Den Ausgleichstreffer musste PSG tief in der Nachspielzeit hinnehmen. Nach einem unnötigen Ballverlust in der neutralen Zone schlossen die Gäste in der 96. Minute einen Konter erfolgreich ab. Das Remis war unter dem Strich nicht unverdient: Im ersten Durchgang gab PSG nur einen Schuss ab – so schlecht in eine Partie startete der Nobelklub letztes Mal vor fast fünf Jahren.
Das Heimteam musste zu allem Übel mehr als eine halbe Stunde in Unterzahl agieren – der zur zweiten Halbzeit eingewechselte Marco Verratti flog nach 13 Minuten und 15 Sekunden nach einer VAR-Intervention in der 59. Minute mit einer Roten Karte vom Platz.
Mit 48 Punkten liegt PSG in der Tabelle nur drei Punkte vor RC Lens, gegen den es zum Jahresauftakt eine Niederlage gab. «Das ist unzureichend, wenn man PSG ist», sagte Trainer Christophe Galtier mit Blick auf die Ausbeute in den letzten Spielen.
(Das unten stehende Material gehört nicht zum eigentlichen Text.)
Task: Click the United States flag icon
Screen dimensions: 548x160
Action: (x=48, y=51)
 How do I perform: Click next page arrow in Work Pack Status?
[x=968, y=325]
«Als Trainer kann man mit dem, was passiert, nicht zufrieden sein. Es werden Entscheidungen zu treffen sein», ergänzte Galtier und will seine Stars aus der «Komfortzone» rausholen. «Ich habe hochkarätige Spieler, die dieses Niveau seit Anfang des Jahres nicht akzeptieren können.» Gegen Reims standen mit Lionel Messi, Kylian Mbappé und Neymar alle drei grossen Stars in der Startelf – ohne Erfolg. Lediglich der Brasilianer traf zur zwischenzeitlichen Führung.
In zwei Wochen kommt es zum Champions-League-Kracher gegen den FC Bayern. Vier Spiele hat PSG bis zu dem mit Spannung erwarteten Duell (alle Champions-League-Partien gibt's live bei blue TV) noch, darunter knifflige Auswärtsspiele bei Olympique Marseille und der AS Monaco.
Bayern
Dreimal 1:1 ist gar nicht Bayern-like. «Wir sind alles andere als gut in die zweite Saisonhälfte gestartet», meinte Bayerns Vorstandsboss Oliver Kahn. 8 von 18 Saisonspielen hat der Abo-Meister nicht gewonnen.
Die Resultate erinnern verdächtig an den vergangenen Herbst, als die Bayern sogar viermal am Stück sieglos blieben. Doch genau da erhob Kahn Einspruch. Ihm gefällt das Bayern-Team 2023 nicht. «Objektiv fällt auf, dass das zwei Mannschaften sind. Das war die Mannschaft vor der Weltmeisterschaft. Und das ist jetzt die Mannschaft nach der Weltmeisterschaft. Der Unterschied zum Herbst ist ersichtlich, da hatten wir unglaublich viele Torchancen und haben einfach die Tore nicht gemacht. Jetzt ist das nicht der Fall.» Die Leichtigkeit ist futsch, vor der WM reihte sich Sieg an Sieg.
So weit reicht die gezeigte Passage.